I had the opportunity to take 2 rides today to test out the Gran Tourer setup. This bike is being set up as my general purpose bike; I have pretty high standards for what that constitutes. Essentiallly, anything not bulletproof, smooth, and quiet is rejected. Anything short of being hit by a speeding coal truck should not cause rattling, buzzing, or clanking.
Life is too short to be messing around with subgrade parts and setup.
I have to go to Bethesda pretty frequently, about a 4 or 5 mile trip each way. If I chose, about 3 miles each way can be unpaved, with about a mile of that pretty bumpy, large gauge gravel. Blowing down that at an abusively fast pace is an excellent way to test if everything is tight and rattle free.
The first trip got pretty rattly, so I went home and found a few loose items. The pump actually broke free once, so I moved the mounts a little closer together so it is held in by more tension.
The second trip was much less rattly, which is good, and increases the signal to noise ratio for the few remaining issues. It turns out that there are three issues, all with the Velo Orange fenders.

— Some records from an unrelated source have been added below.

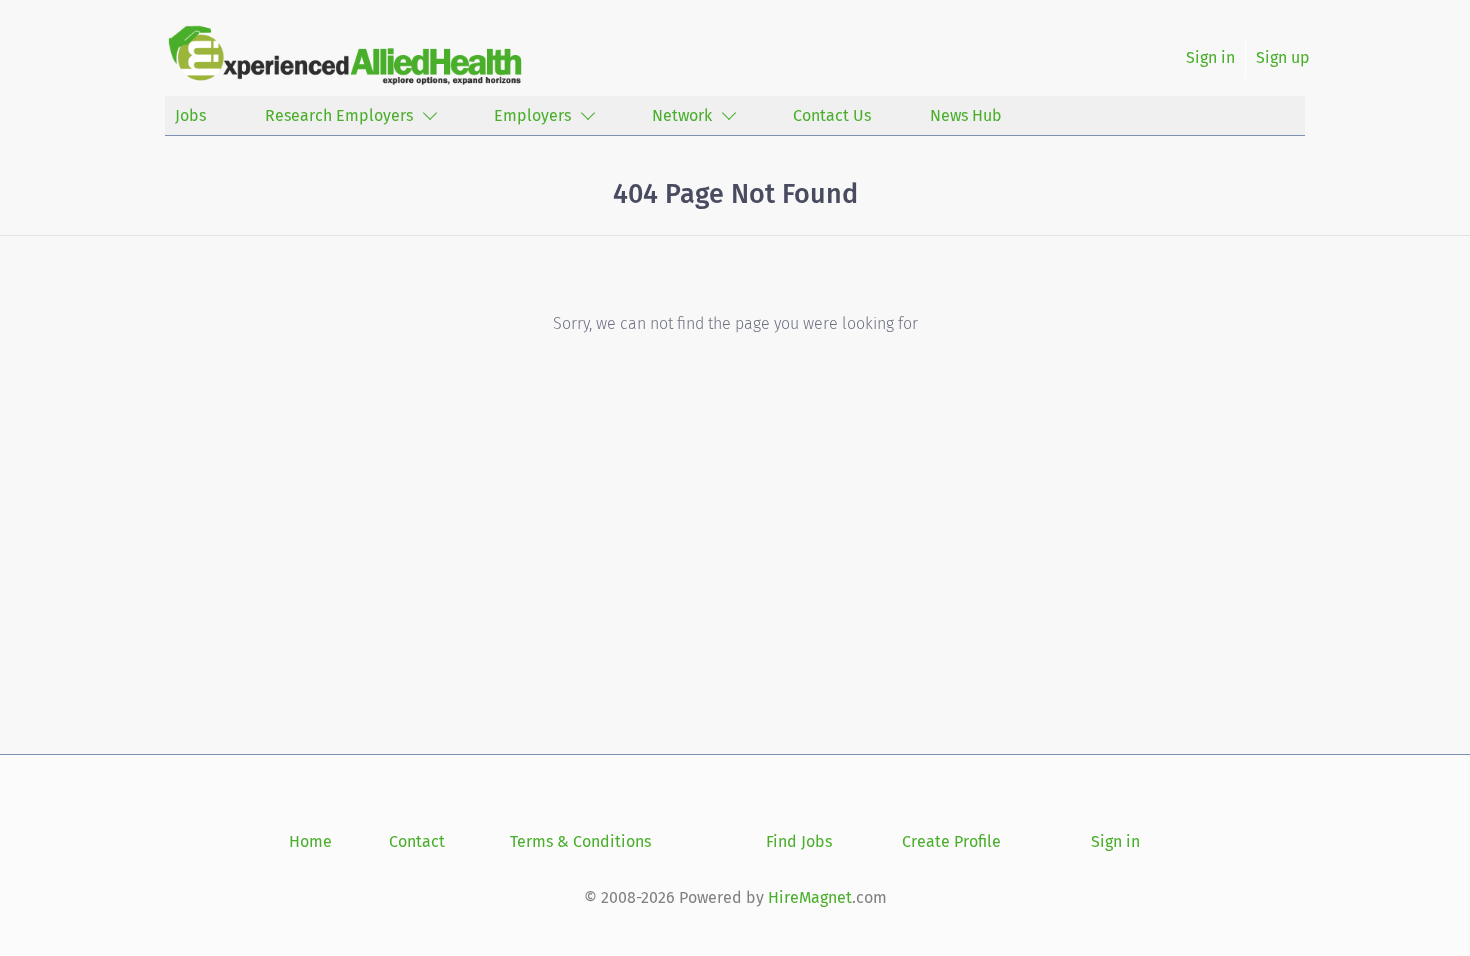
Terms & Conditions (580, 841)
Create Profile (951, 841)
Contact (417, 841)
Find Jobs (799, 841)
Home (310, 841)
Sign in (1210, 57)
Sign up (1283, 57)
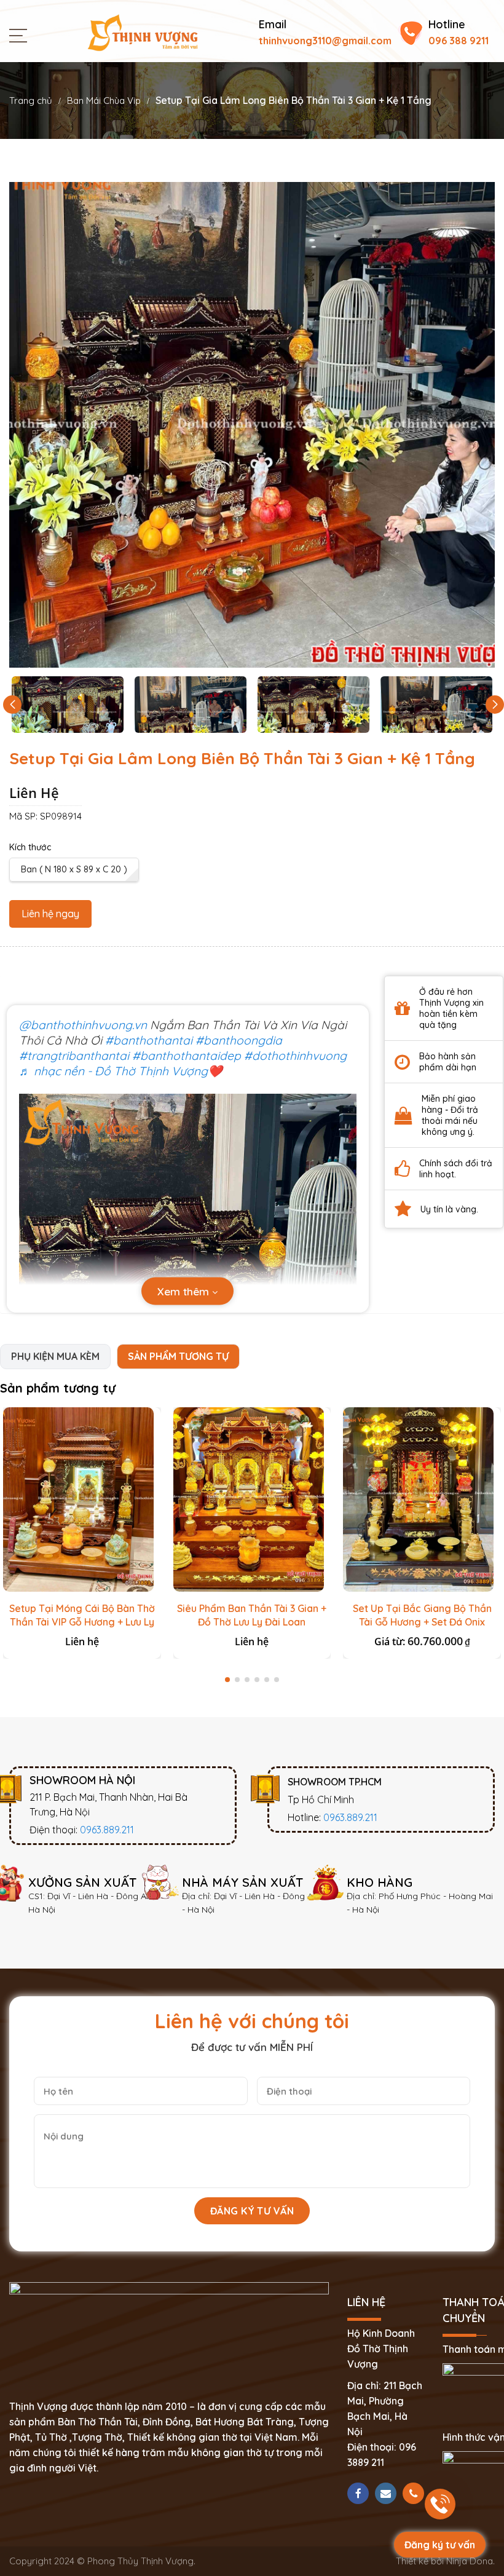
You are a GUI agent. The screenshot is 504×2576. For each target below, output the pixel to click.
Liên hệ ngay (50, 913)
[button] (495, 704)
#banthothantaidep (186, 1055)
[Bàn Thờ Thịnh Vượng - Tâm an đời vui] (142, 31)
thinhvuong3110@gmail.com (325, 40)
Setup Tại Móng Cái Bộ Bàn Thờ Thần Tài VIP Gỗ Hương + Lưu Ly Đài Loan (82, 1622)
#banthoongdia (238, 1040)
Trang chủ (30, 100)
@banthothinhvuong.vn (83, 1024)
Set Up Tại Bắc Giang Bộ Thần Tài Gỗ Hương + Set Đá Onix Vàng (422, 1622)
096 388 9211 (458, 40)
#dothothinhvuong (295, 1055)
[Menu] (21, 34)
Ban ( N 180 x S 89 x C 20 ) (74, 869)
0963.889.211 (107, 1829)
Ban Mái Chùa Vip (104, 100)
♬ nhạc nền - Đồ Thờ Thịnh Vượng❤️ (120, 1071)
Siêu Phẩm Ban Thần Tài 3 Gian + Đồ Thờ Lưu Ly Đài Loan (251, 1615)
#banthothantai (148, 1040)
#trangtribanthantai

One is the material - my impression is the VO aluminum fenders project more noise from minor grit and whatnot thrown up by the tire than do the Berthoud stainless steels ones to which I've become accustomed. They just seem noisy. Maybe it is something I could get used to.
The rear fender seems to have a little resonant buzz, probably needs some sound silencing pads (strips of inner tubes) where the fender passes near or contacts frame members.

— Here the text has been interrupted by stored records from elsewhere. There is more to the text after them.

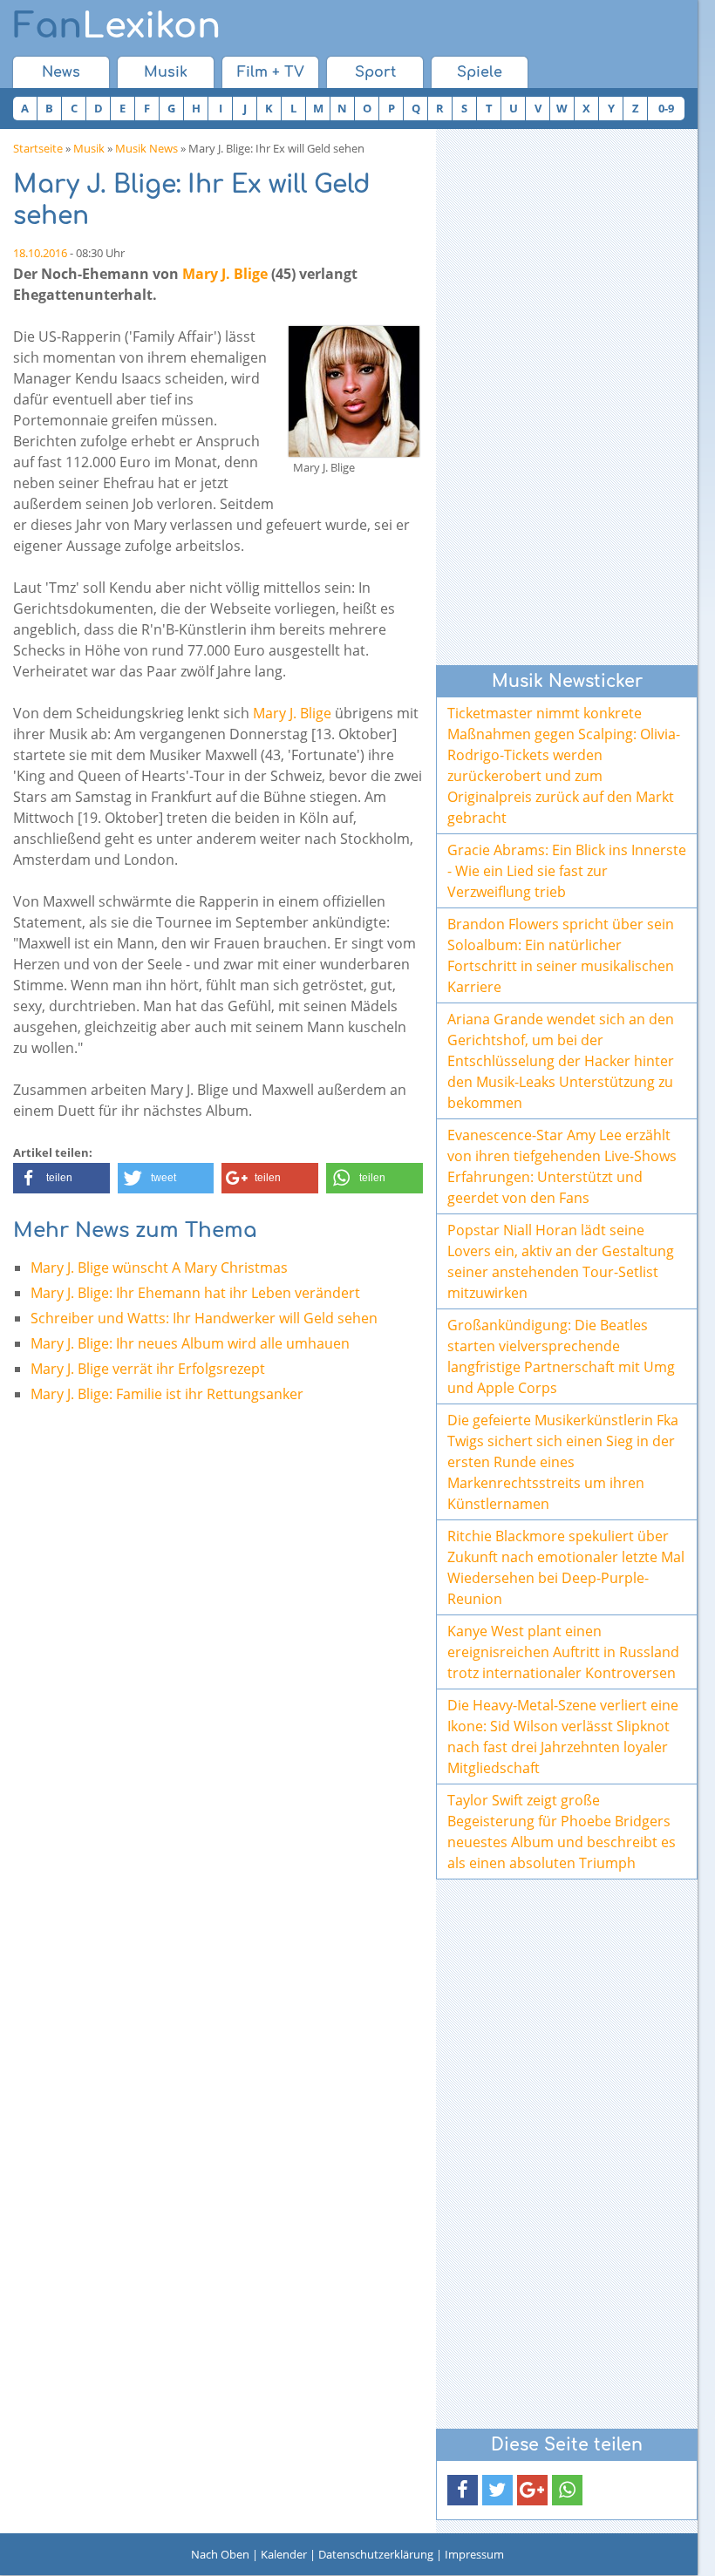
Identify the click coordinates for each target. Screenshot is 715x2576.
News (61, 72)
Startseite (38, 148)
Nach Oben (220, 2554)
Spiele (479, 72)
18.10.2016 (40, 253)
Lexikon (117, 26)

The third issue is the most worrisome - on really bumpy stretches at full clip, I got the impression that the front fender struck the wheel a few times. This is what it sounded like and is not a good thing and possibly a safety hazard.
I had a bit of time to ponder this the rest of the ride home. Initially, I was quite pleased with the Velo Orange fenders, and one part of this was the ease of installation with only one fender mount per stay. Chris Kulczycki explained that with the heavier gauge aluminum, only one mount would be necessary.
That is probably true in terms of preventing fatigue failure in the fender, but if one examines the geometry, it is clear that this results in a less rigid arrangement that will allow the fender to sway more side to side and hence, strike the tire more easily than a two mount arrangement.
This is not good, although I suppose I could salvage these fenders for another bike. I haven't given up on it completely - I'm considering spreading the stays inelastically, then remounting, that way they will be under more tension, maybe this will be the margin of difference. Or perhaps one could use two mounts per stay, which probably would resolve the issue.
But even still, there is the noise issue, although I really need more rides and data to make a judgment there.
However, at the moment, it is looking like these may not be certifiable for extreme duty. This, to me means once installed and set up, I should get years of trouble free service w/no glitches or annoying issues in any sort of terrain to include unpaved and general abuse. In all fairness to Velo Orange, they don't market these things as suitable for 50 mile speed runs down the C&O towpath, etc, and 99 percent of riders will find them ok. They look like a million bucks, anyhow.
In other results:
The Velo Orange front rack is bomb proof. All the other components I've swapped out are ok. The stock chain is noisy. The front brake squeals likes nobody's business, but I've got some toe adjustable pads to throw on there to test out.
All in all, dialing this one in. I sure hope I don't have to pitch the fenders.